A couple of mornings in a row, back in December, we had breakfast and discussed his memorial service. He said that the library was an okay setting and I knew that meant it wasn’t perfect and I didn’t try to do better. He said, Why don’t I record a few remarks, or even a few poems. I could read the Szymborska poem and then you could play it over the loudspeaker. That’d get ’em, wouldn’t it? I told him that that was a sadistic impulse and he shrugged amiably. So be it.
Except for stinginess or cowardice, there were no faults you could accuse him of that would hurt his feelings. On the other memorial-service details, we were in total agreement. Music: Bill Evans, of course. Poem: “Allegro Ma Non Troppo” by Wis?awa Szymborska. The sight of Brian, black fedora pulled down, crying in a small bookstore over a thick book of her collected poems, was one of the things that threw us into the massive disruption of our lives and our romance and our marriage and it does seem that there’s not a sentence I can write that doesn’t end with: and now he’s dead.
Saturday, February 8, 2020, Stony Creek
I have spent some time thinking about what to wear for this memorial service.

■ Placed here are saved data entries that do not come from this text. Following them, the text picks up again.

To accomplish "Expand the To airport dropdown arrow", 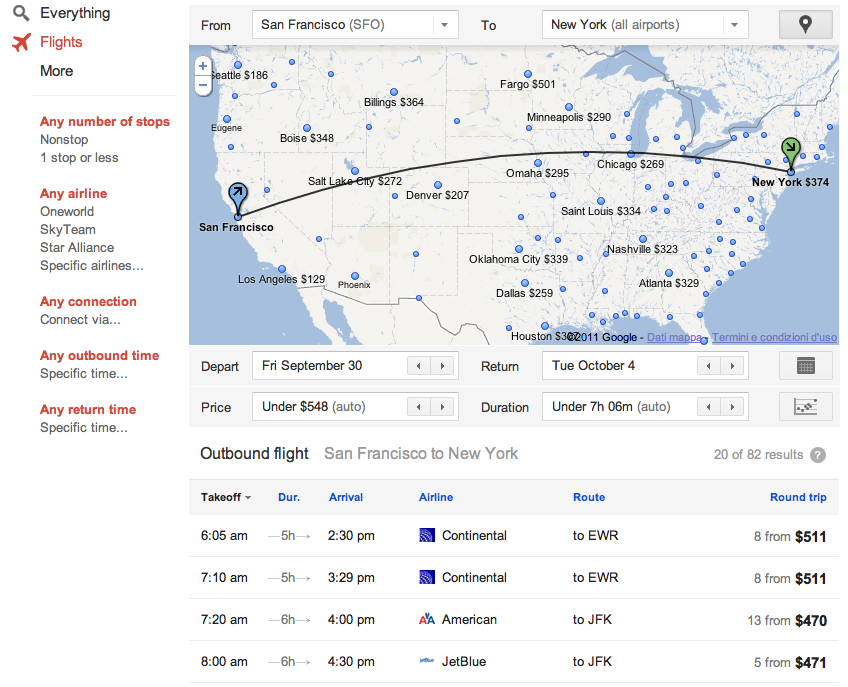I will pyautogui.click(x=735, y=25).
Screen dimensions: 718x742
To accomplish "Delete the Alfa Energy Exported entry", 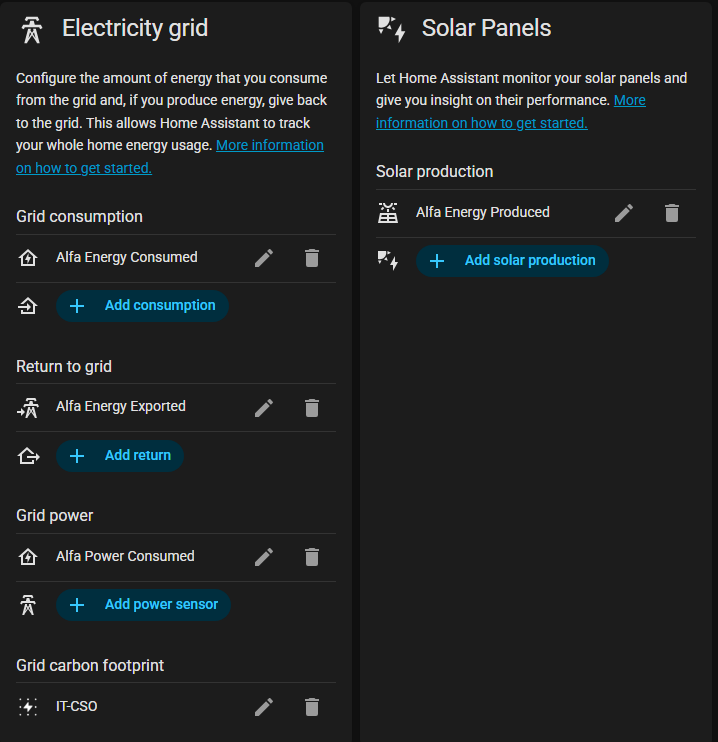I will (x=312, y=407).
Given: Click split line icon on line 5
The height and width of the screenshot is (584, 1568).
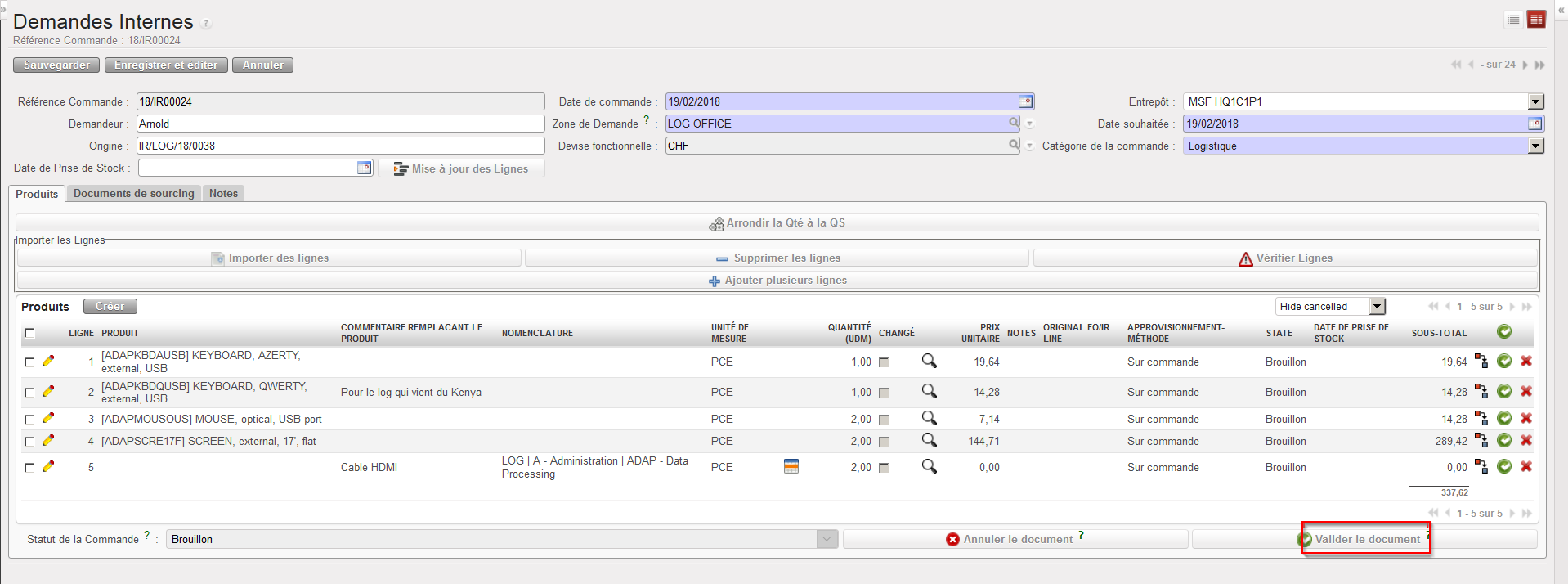Looking at the screenshot, I should 1481,466.
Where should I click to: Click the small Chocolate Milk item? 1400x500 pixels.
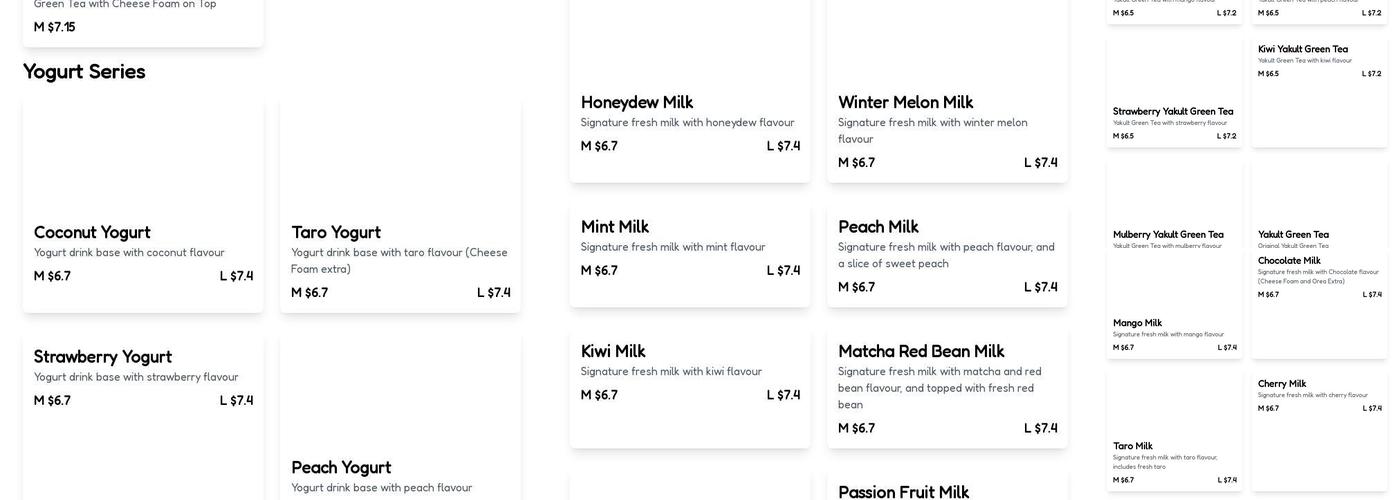1289,261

What I wind up with is very Sophia Loren at eighty: thin black coat over black jumpsuit, with a gold-buckled belt, black heels, a chic chignon, and you-lookin’-at-me sunglasses at 9 A.M., which is not a bad way to go but not what I thought I’d be doing.
Early in the morning, I drive over to my friend’s house, who is also my hairdresser, and he puts my hair up. I could sit there, being loved and straightened and back-combed and sprayed, for hours. There is no place I’d rather be. Some of my dearest friends are coming, and some are not. I find that I have absolutely no bad feelings about those who don’t. They have loved me and supported me and done the same for Brian, or not, and it doesn’t matter anymore.
The memorial service is across the street from our house, at the library. I love the library. The librarians are the way librarians should be: devoted to the books, kind but firm with the public. It has been awkward to arrange the service, since I knew we wanted it and I knew when we wanted it but I could not imagine saying to Alice, our librarian: Brian plans to die on January 30; could we book the library for February 8, between art shows and the yoga class? I don’t remember how it comes to pass that the library is indeed booked for the service, but it is. My assistant and our friend, Jennifer, has probably arranged it, as she arranged the memorial cards. We are not having a Mass and we are not Catholic and we don’t have a parish, but nevertheless, the memorial cards are a big hit. The card has a picture on one side of Brian, looking summer-sharp in his sunglasses, and a soaring hawk and few lines of Rumi on the other (What is the body? Endurance. What is love? Gratitude. What is hidden in our chests? Laughter. What else? Compassion)。 Everyone takes a card or two and I am a convert to them.